**** Extract to read
Accessing nested data with key/value pairs in array
I have a dataframe with schema
root
|-- properties: array (nullable = true)
| |-- element: struct (containsNull = true)
| | |-- key: string (nullable = true)
| | |-- value: string (nullable = true)
An example of 3 rows from the df appears as:
[]
[{"key":"id", "value":"as143"},
{"key":"user", "value":"John Doe"},
{"key":"email", "value":"[email protected]"},
{"key":"location", "value":"KY, USA"}]
[{"key":"id", "value":"bd143"},
{"key":"user", "value":"Adam Smith"},
{"key":"email", "value":"[email protected]"}]
So each new user is in a new row in the df. The amount of data in each row can be different with null values being allowed.
I would like to make a new df such that each key would be the new column name and the values in the column would be all the corresponding values of that key. For example, I would have a column titled 'user' and each row would have a different user name.
I have tried to access the sub-fields using this code but I get an error.
keys = table.select('properties.key').distinct().collect()[0][0]
table.withColumn('value', split(table.properties.value, ',')).
select(col('value'[0].alias(keys[0]),
select(col('value'[1].alias(keys[1]),
select(col('value'[2].alias(keys[2]),
select(col('value'[3].alias(keys[3])).display()
I have also tried to create a key, value map because I need to do these for other columns in the dataframe and for some of them, it is hard to tell have many key/value pairs there are since they are allowed to be null values so I may use pyspark.sql.functions.from_json
.
I feel this is the preferred way, however, I have not had success with that either. I have not been able to convert to a map and I think it is because rather than having "key":"value"
********
**** Provided data
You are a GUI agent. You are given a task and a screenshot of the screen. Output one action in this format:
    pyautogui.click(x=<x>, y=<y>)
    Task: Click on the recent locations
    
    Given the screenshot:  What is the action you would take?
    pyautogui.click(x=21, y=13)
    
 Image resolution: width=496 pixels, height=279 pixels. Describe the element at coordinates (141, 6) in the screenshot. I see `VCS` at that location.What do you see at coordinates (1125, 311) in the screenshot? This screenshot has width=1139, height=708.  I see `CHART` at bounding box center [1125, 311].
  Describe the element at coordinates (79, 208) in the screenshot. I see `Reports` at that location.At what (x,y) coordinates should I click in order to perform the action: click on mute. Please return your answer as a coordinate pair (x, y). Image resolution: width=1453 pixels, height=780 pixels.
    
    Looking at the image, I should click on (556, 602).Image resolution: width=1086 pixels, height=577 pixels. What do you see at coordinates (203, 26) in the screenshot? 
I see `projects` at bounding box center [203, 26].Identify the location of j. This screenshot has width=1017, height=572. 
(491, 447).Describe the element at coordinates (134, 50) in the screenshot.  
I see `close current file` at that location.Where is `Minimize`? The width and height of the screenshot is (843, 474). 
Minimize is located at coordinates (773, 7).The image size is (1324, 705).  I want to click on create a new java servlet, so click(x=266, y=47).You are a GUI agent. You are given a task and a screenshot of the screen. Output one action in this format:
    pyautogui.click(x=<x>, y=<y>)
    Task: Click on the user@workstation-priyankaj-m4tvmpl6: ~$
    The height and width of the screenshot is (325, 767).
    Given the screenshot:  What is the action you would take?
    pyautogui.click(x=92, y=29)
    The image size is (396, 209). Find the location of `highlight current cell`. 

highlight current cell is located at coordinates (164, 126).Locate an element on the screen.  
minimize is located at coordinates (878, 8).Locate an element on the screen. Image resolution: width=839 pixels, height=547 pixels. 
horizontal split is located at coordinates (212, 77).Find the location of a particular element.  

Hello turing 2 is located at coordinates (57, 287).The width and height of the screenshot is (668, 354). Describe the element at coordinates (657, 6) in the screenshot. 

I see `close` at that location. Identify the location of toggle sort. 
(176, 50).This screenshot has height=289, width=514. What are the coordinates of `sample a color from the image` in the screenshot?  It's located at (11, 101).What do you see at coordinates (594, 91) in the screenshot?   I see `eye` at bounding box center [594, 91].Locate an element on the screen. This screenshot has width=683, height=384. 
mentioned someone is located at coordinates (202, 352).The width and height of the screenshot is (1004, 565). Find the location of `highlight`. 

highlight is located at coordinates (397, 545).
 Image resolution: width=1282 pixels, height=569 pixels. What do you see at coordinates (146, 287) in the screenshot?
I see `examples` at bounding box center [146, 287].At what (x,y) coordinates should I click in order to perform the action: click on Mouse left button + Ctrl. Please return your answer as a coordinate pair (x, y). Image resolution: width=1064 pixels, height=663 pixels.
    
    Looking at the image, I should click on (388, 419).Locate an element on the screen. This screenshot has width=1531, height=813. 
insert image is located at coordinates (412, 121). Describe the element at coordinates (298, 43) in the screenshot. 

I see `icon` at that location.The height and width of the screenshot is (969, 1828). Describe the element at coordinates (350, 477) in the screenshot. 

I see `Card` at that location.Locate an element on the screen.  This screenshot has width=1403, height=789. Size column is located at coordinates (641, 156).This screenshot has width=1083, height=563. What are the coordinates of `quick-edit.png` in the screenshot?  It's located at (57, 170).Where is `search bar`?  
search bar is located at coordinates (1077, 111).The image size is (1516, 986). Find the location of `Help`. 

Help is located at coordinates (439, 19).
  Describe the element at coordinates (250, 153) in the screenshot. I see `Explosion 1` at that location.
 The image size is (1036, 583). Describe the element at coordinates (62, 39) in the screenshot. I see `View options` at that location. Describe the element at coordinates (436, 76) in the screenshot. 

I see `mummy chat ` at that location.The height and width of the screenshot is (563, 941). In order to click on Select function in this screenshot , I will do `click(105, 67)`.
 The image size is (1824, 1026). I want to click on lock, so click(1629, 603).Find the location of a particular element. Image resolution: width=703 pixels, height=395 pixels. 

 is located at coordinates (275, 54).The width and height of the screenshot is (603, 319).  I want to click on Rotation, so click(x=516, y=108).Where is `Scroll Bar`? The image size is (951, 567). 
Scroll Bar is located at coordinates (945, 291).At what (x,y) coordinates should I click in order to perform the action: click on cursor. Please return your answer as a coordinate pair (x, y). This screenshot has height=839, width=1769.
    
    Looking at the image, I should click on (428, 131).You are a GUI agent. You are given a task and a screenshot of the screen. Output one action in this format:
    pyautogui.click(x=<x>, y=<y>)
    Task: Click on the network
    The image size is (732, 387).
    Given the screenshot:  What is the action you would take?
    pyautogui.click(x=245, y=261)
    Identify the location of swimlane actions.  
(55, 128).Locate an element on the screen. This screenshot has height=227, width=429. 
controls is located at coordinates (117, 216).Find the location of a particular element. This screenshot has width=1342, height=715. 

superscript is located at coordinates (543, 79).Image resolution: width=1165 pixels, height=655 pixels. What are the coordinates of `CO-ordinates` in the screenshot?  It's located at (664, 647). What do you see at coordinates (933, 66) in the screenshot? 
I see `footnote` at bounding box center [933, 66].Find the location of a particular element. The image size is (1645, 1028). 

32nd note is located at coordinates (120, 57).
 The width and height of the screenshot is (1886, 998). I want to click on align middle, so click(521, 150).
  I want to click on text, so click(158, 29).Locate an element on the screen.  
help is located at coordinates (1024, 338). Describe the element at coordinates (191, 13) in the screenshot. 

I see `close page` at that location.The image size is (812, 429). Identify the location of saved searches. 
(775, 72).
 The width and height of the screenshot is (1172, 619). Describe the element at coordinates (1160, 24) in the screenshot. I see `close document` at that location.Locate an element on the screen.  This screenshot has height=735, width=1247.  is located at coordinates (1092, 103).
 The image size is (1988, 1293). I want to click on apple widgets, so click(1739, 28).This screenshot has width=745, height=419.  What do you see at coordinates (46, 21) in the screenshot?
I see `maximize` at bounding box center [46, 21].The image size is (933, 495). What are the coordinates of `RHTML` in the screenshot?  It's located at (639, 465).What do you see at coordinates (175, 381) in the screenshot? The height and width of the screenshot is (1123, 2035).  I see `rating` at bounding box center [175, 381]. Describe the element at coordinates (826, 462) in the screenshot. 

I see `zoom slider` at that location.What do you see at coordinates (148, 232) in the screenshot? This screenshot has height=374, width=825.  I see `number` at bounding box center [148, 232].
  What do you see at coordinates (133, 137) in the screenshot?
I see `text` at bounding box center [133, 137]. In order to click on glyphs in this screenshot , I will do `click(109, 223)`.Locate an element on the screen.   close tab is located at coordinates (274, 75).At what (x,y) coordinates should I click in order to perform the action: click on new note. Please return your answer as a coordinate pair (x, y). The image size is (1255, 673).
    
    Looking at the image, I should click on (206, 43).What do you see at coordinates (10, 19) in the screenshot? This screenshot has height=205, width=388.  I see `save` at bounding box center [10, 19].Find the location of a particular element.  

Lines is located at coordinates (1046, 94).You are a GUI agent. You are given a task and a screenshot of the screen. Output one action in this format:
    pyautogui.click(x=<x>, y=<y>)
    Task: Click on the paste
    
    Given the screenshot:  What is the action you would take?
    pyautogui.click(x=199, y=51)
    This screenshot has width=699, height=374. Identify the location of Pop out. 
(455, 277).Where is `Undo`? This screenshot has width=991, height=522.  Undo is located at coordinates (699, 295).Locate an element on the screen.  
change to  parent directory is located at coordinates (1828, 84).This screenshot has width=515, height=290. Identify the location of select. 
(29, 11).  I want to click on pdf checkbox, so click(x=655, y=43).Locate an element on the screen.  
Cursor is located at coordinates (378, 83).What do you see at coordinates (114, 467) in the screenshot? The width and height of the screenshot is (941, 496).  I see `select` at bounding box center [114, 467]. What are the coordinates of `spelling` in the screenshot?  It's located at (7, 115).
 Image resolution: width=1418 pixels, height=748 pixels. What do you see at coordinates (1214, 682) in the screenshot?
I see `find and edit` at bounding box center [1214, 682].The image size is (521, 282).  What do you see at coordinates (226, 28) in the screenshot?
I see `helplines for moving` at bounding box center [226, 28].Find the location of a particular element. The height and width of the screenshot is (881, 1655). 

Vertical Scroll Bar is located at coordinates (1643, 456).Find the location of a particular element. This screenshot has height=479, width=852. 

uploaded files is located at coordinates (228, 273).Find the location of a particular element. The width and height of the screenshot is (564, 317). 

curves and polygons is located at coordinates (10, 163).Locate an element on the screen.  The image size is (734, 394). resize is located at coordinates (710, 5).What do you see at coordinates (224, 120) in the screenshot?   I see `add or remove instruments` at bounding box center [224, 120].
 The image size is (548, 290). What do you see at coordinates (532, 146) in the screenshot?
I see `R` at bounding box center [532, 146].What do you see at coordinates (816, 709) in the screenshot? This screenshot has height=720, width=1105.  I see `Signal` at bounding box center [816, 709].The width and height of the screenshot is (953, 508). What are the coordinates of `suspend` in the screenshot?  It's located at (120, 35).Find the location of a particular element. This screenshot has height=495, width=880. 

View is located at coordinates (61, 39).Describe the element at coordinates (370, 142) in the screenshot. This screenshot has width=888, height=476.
********
> **Job A**
In the PySpark question, rewrite the passage from "Accessing nested data" to "key: string (nullable = true)", changing "dataframe" to "DataFrame".
> **Job B**
Based on the PySpark question, answer yes or no for each statement and quote the words that decide it: (i) the writer wants each key to become a new column name; (ii) the writer has managed to convert the data to a map; (iii) null values are not allowed in the rows.

> **Complete response A**
Accessing nested data with key/value pairs in array
I have a DataFrame with schema
root
|-- properties: array (nullable = true)
| |-- element: struct (containsNull = true)
| | |-- key: string (nullable = true)

> **Complete response B**
(i) Yes: "each key would be the new column name"
(ii) No: "I have not been able to convert to a map"
(iii) No: "with null values being allowed"